The media assault was unrelenting from the end of March to the end of June. The Haircut dominated. It found its way to every story about Edwards. Compared to Clinton and Obama, he got almost no coverage and when he did, it was negative. He came very close to losing control of his image and his narrative. In a now infamous, blasé post, Marc Ambinder, formerly of the Note and now of the Atlantic, confirmed what we had lost suspected, that the media were "trying to bury Edwards."

A candidacy with a less solid core would have gone under. His substance kept him above ground.

A hit-job by Leslie Wayne on the cover of the Times ratified the glorious, liberating feeling among supporters that we were part of an insurgency, one that simply would not get a fair hearing from elite journalists. So fuck `em, we said. Fuck `em once and for all. The hit-job created energy and intensity and prompted the blogosphere and his allies in a leading grassroots antipoverty group, ACORN, to rally around Edwards.

The press was challenging Edwards to abandon poverty as an issue, trying to convince him that it was a losing hand. So what did Edwards do? He doubled-down. He launched a tour through the South and Midwest focusing on poverty. Though derided in some quarters of the media, it generated a host of positive stories, including the first ones in months that included no mention of the Haircut.

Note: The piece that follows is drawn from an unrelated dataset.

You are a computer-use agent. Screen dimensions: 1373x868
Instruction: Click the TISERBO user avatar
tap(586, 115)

But the corner was officially turned during the You-Tube debate. The "What Really Matters" video generated buzz and signaled that Edwards would be the first Democratic candidate in history to run against the mainstream media. More important, though, was his first comment of the night:

...[H]ow do we bring about big change? And I think that's a fundamental threshold question. And the question is: Do you believe that compromise, triangulation will bring about big change? I don't. I think the people who are powerful in Washington--big insurance companies, big drug companies, big oil companies--they are not going to negotiate. They are not going to give away their power. The only way that they are going to give away their power is if we take it away from them. And I have been standing up to these people my entire life. I have been fighting them my entire life in court rooms -- and beating them. If you want real change, you need somebody who's taking these people on and beating them.

With a single comment, he filled in the holes that the media had dug out of his narrative. It brought together his career as attorney battling violent crime by corporations, the "Two Americas" theme of his last campaign, his antipoverty agenda, and his battle against K-Street. It also distinguished him from Clinton, with her fondness for lobbyists, and Obama, with his inclination toward compromise.

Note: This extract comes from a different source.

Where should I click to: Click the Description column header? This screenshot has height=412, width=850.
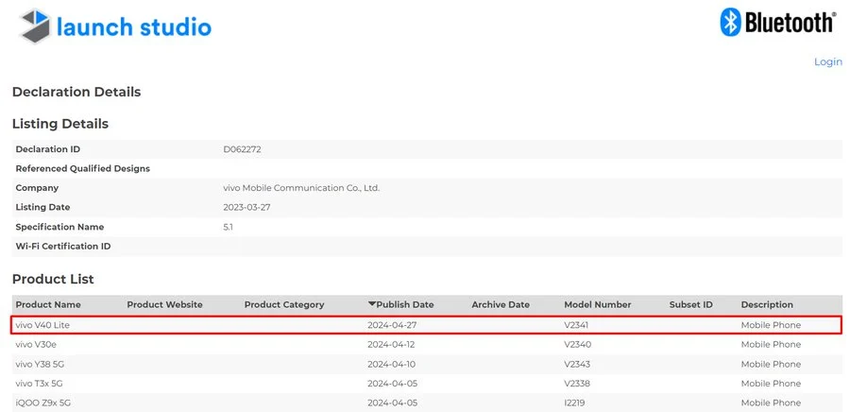point(766,304)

Around the same time, the media finally noticed that JRE's policy positions were shaping the race. Or, as the Wall Street Journal put it, he has "sway over the party's agenda." With its substance, his campaign is built to last, able to withstand attacks from all sides.

He's in a solid position as we head into the heart of the campaign, when voters will start to learn about the candidates in detail. In addition to his lead in Iowa, there is other evidence that he does well among high-information voters, and the number of those will increase dramatically in the fall. If and when he wins in Iowa, all bets are off. So critics should stop waiting for the Edwards campaign to die. If he were going to go under, he already would have.

*I couldn't find a MoE; I assume it's 4 or greater.